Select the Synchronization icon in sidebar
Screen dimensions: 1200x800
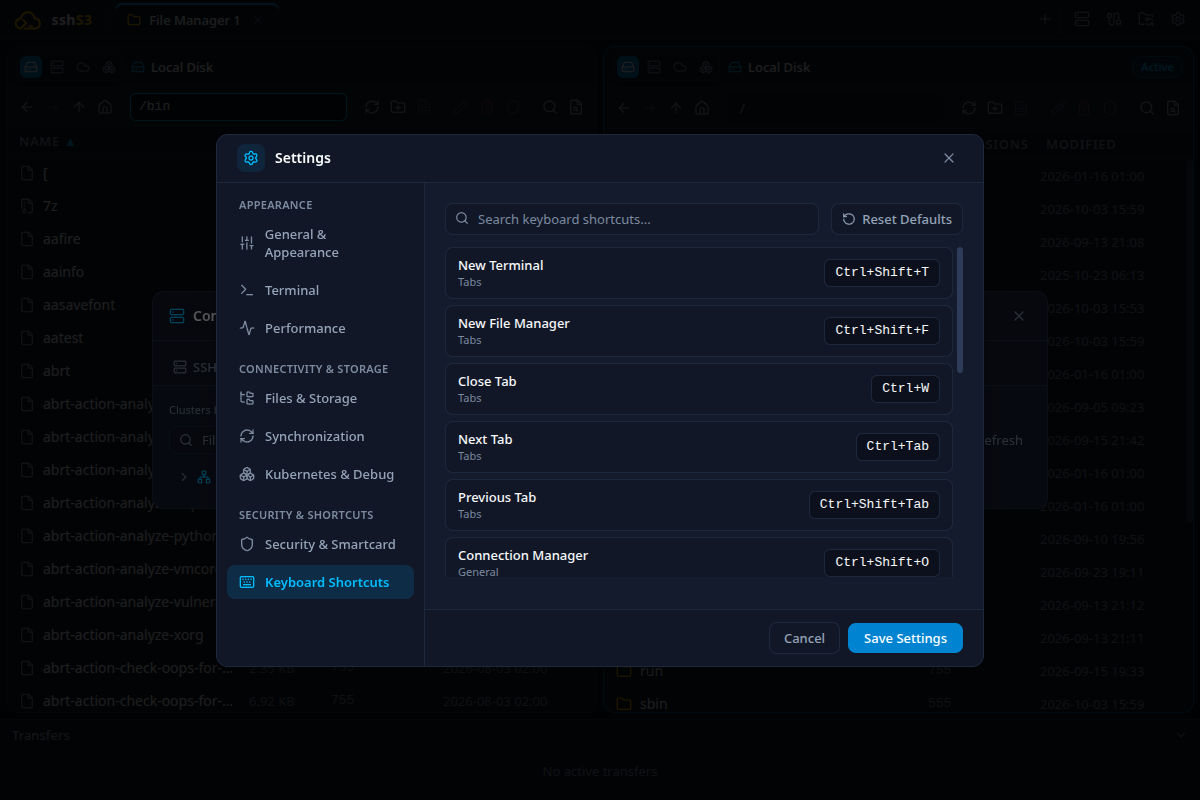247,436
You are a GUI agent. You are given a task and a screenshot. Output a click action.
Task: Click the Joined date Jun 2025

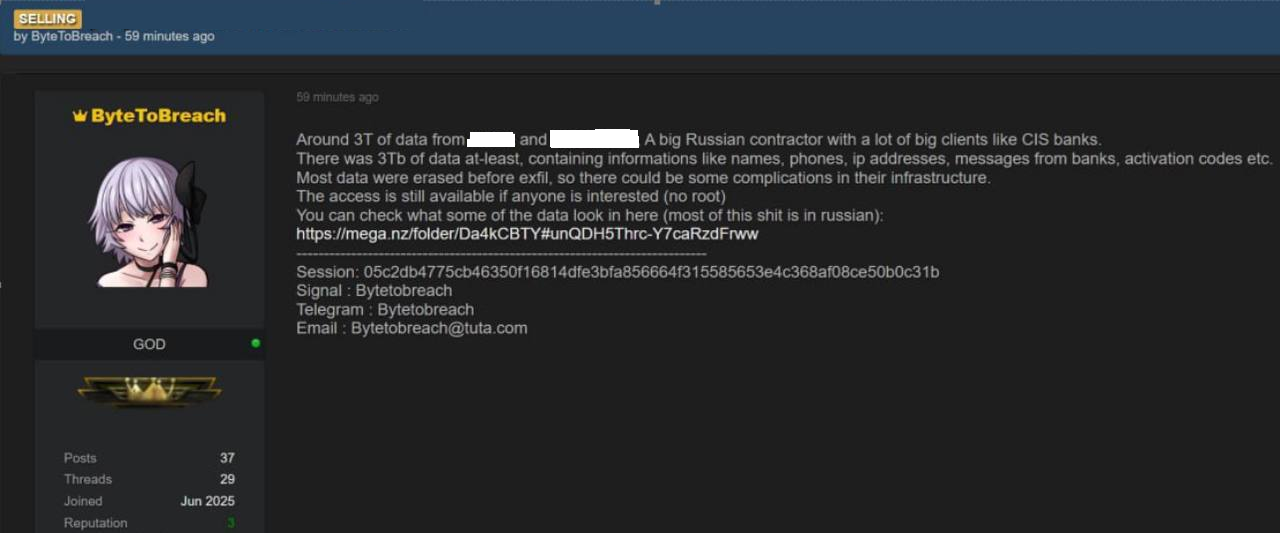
•••••
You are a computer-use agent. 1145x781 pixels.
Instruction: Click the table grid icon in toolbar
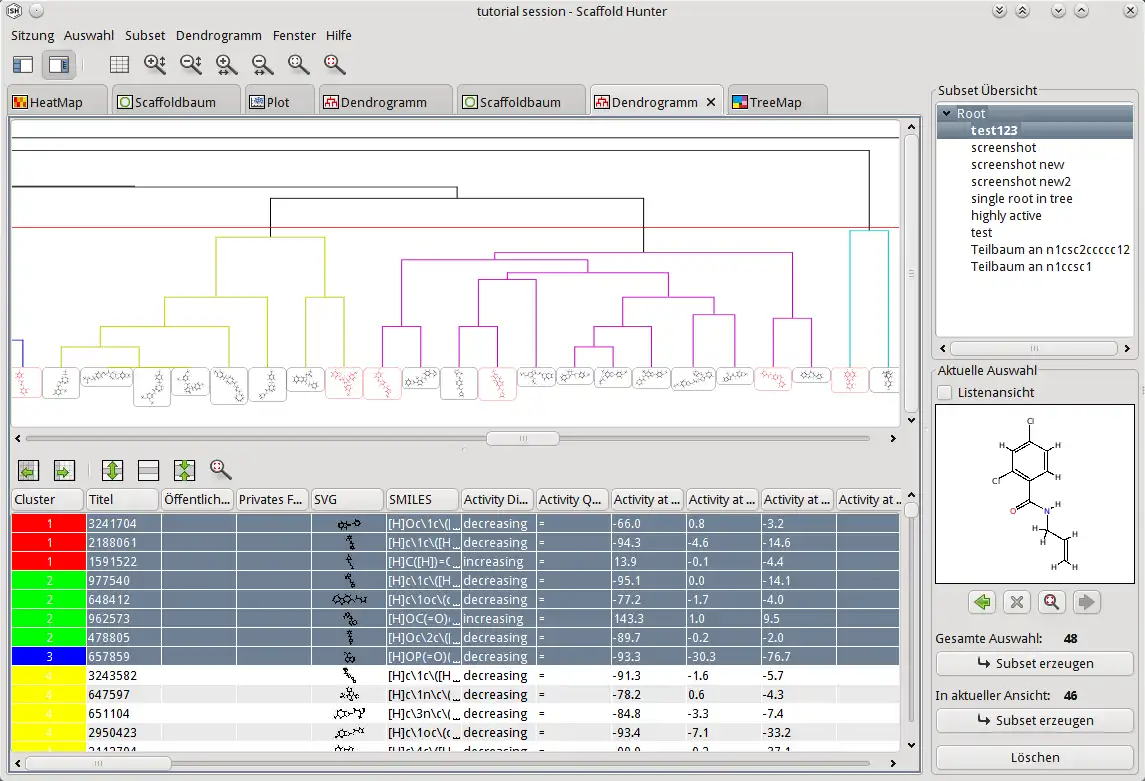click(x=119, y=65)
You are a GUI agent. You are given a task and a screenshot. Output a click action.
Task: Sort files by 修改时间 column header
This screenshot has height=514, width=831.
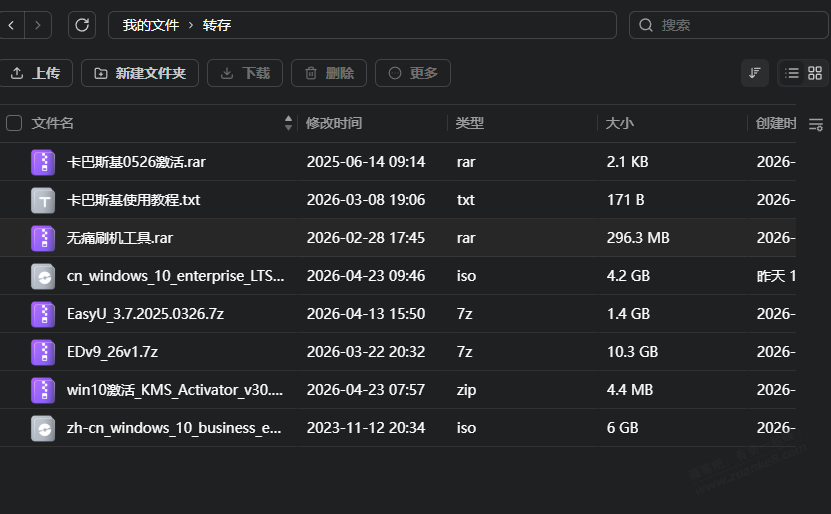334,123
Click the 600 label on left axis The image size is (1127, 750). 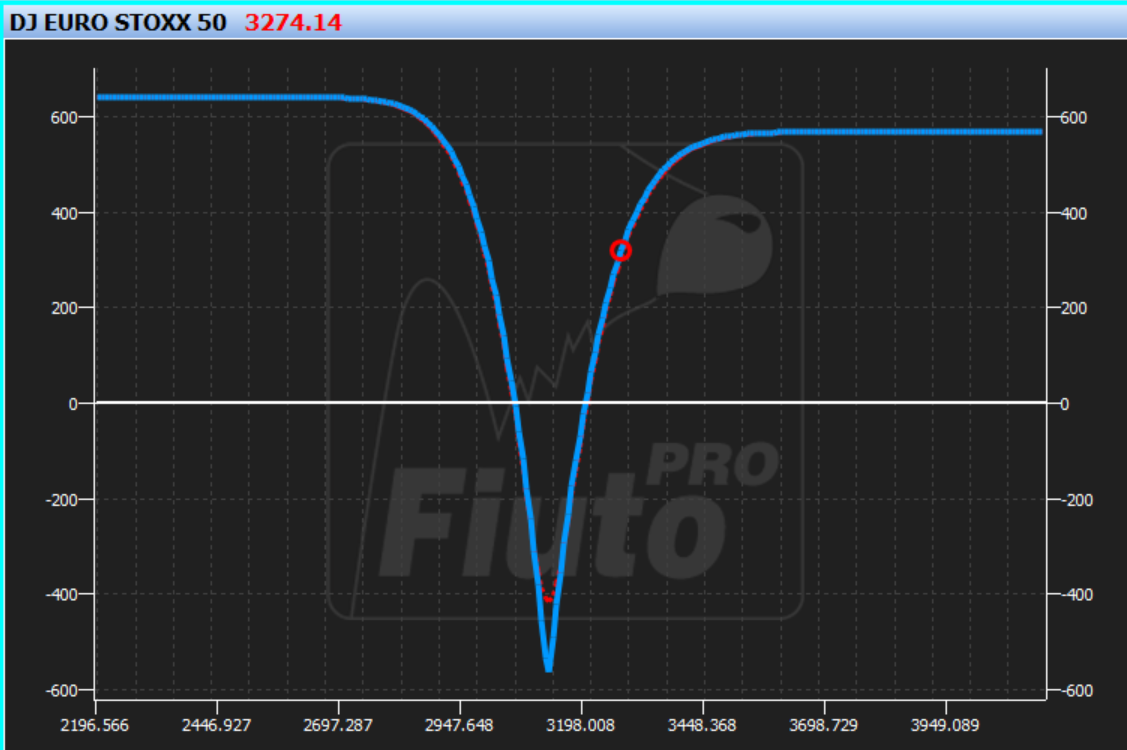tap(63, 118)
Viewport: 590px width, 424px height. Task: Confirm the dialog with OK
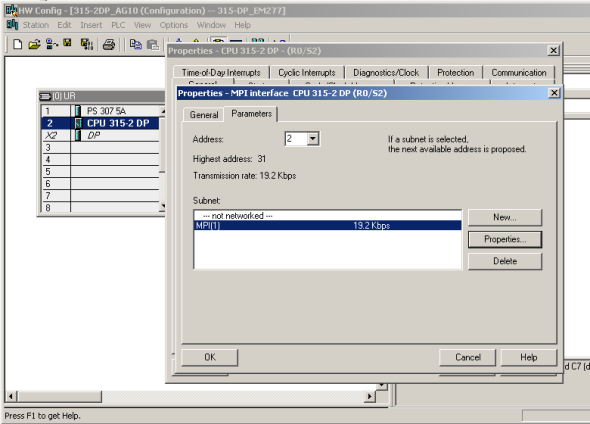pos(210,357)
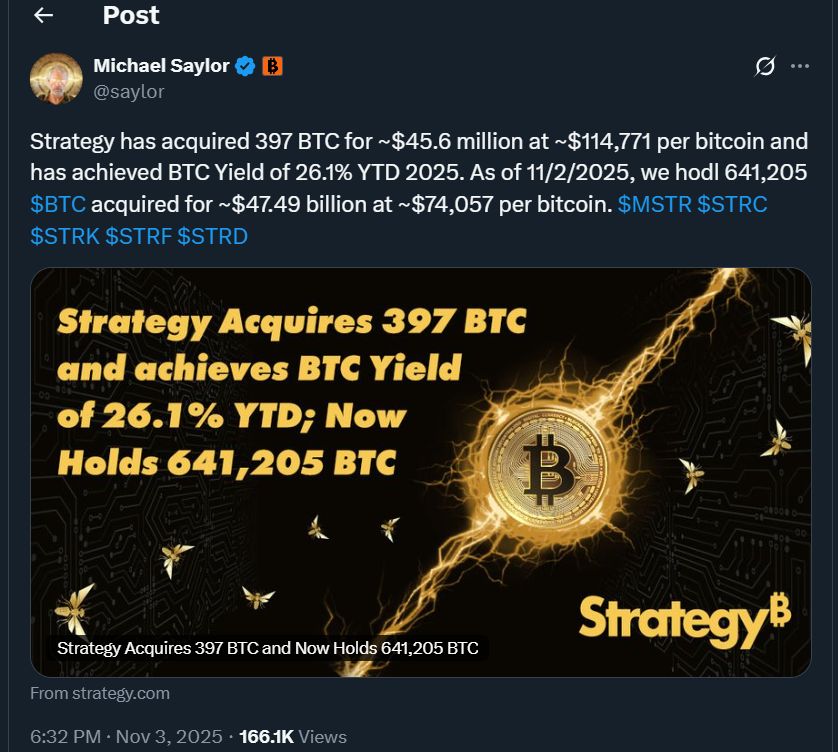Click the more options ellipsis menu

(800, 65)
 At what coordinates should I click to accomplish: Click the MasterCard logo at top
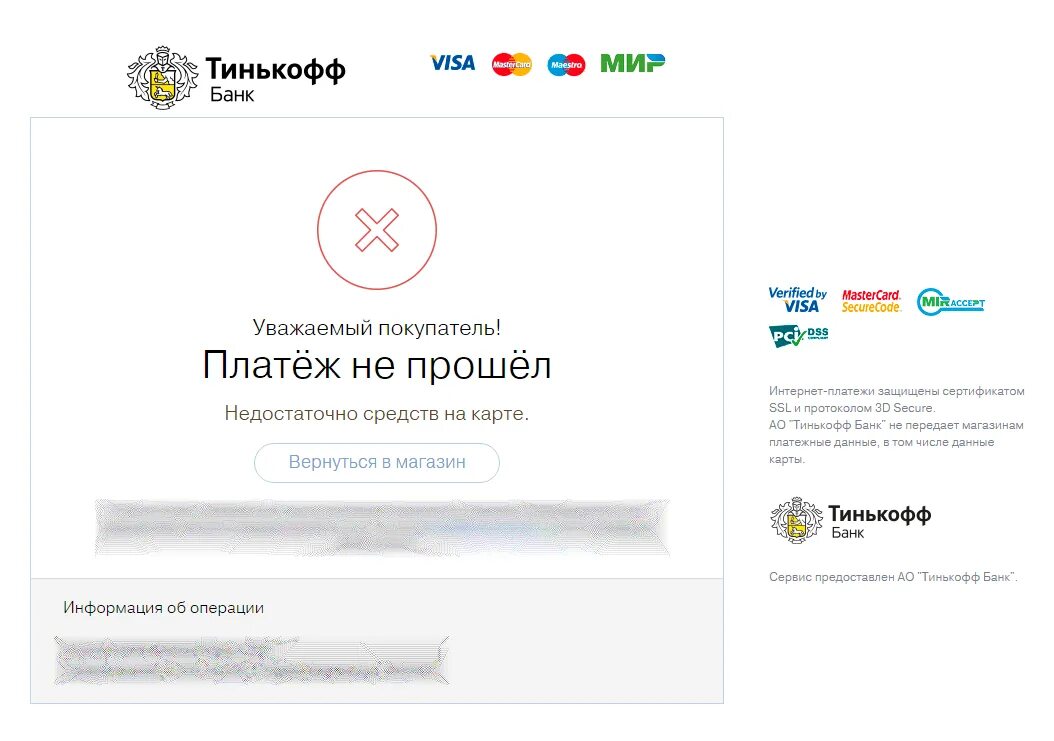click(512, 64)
•••••
> [TASK DIRECTIONS]: Would you copy out, exactly and with no pictures, only the lines above from the one that contains "Select the Synchronization icon in sidebar" through the one that contains "Task: Click the Joined date Jun 2025"?

> [OUTPUT FOR THIS TASK]:
Select the Synchronization icon in sidebar
Screen dimensions: 1200x800
247,436
You are a GUI agent. You are given a task and a screenshot. Output a click action.
Task: Click the Joined date Jun 2025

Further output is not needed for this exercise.